Broadband ultraviolet B

Acitretin, 30 mg daily

 

 

Narrowband ultraviolet B

Isotretinoin, 1 mg/kg in two divided doses daily

Second line

Retinoids

Psoralen and ultraviolet A light

Doxycycline, 100-200 mg daily in two divided doses; allopurinol, 100 mg daily

 

 

Surgical removal combined with oral clindamycin

 

EPS is easily distinguished from other perforating disorders when characteristic serpiginous lesions are present (in contrast to individual papules in the latter) and by the finding of elastic fibers in the perforating tissue on histology. In contrast to the other perforating dermatoses, which are usually associated with diabetes or renal failure, EPS has an entirely different group of disease associations as mentioned in Elastosis Perforans Serpiginosa. There is a single case report of EPS in a patient with renal disease. Histologically, however, the perforating elastic fibers of EPS usually allow differentiation, although fragments of elastic fibers may be found in the necrobiotic plug of other perforating disorders. At least one study reports the transepidermal elimination of elastic fibers in follicular occlusion disease, distinguishing that disorder from EPS.

Individual lesions of perforating PXE can simulate those of the acquired perforating dermatoses, but patients with PXE have characteristic yellow papules and plaques on the neck, axillae, and other flexural sites . Moreover, on skin biopsy, von Kossa stains show calcification of elastic fibers, and Verhoeff-van Gieson stains show fragmentation and clumping of elastic tissue.

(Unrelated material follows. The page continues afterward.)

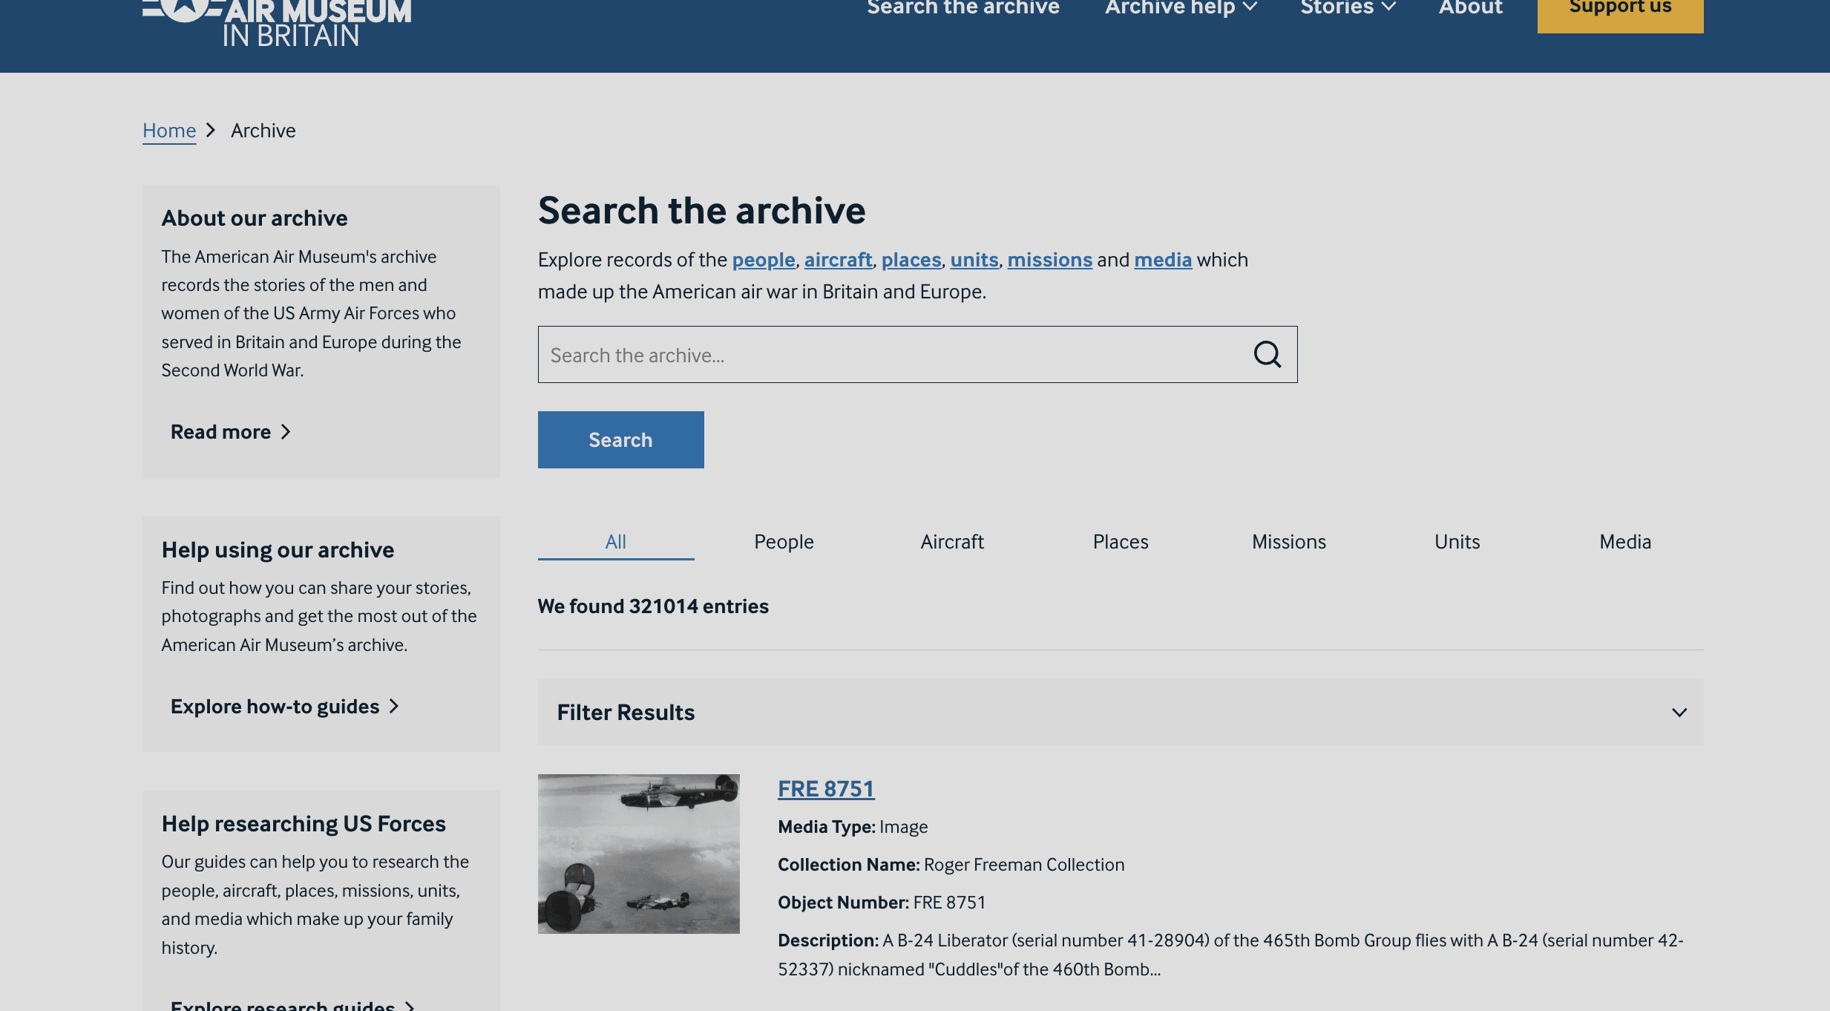Open the Units tab
The width and height of the screenshot is (1830, 1011).
coord(1457,542)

There have, however, been cases of PXE with serpiginous perforating papules containing calcified elastic fibers, thus simulating EPS. The lesions of perforating granuloma annulare can also simulate acquired granuloma annulare, but on biopsy, palisading granulomas are seen . Flegel disease (hyperkeratosis follicularis perstans), a rare autosomal dominant genodermatosis, is also characterized by keratotic papules, but these are smaller and also involve the lower legs. Histologically, Flegel disease is not a perforating condition, but, occasionally, it has been confused with perforating disorders.

 

PROGNOSIS, CLINICAL

 

 COURSE, AND TREATMENT

 

The perforating disorders are difficult to treat . Their prognosis is tied to the underlying diseases, so treatment of the underlying cause can be effective. Although some have reported spontaneous disappearance of perforating disorders with stabilization of renal disease, most of the perforating diseases continue for years unless treated. Perforating disorders frequently resolve after renal transplantation in patients with underlying kidney failure. Although there are isolated reports of successful therapy using topical retinoids, oral retinoids, oral antibiotics (doxycycline and clindamycin), and allopurinol, these are not usually effective. Phototherapy with narrowband ultraviolet B (UVB) or broadband UVB can result in substantial improvement, but is not as reliably effective as phototherapy for uremic pruritus. UV light treatment, if successful, tends to require sessions two to three times per week with 10 to 15 exposures for clearance. Many of the treatments that have been applied to the other perforating disorders have also been used for EPS. Isotretinoin and destructive modalities, such as cryotherapy70 and lasers, have also been used effectively for EPS.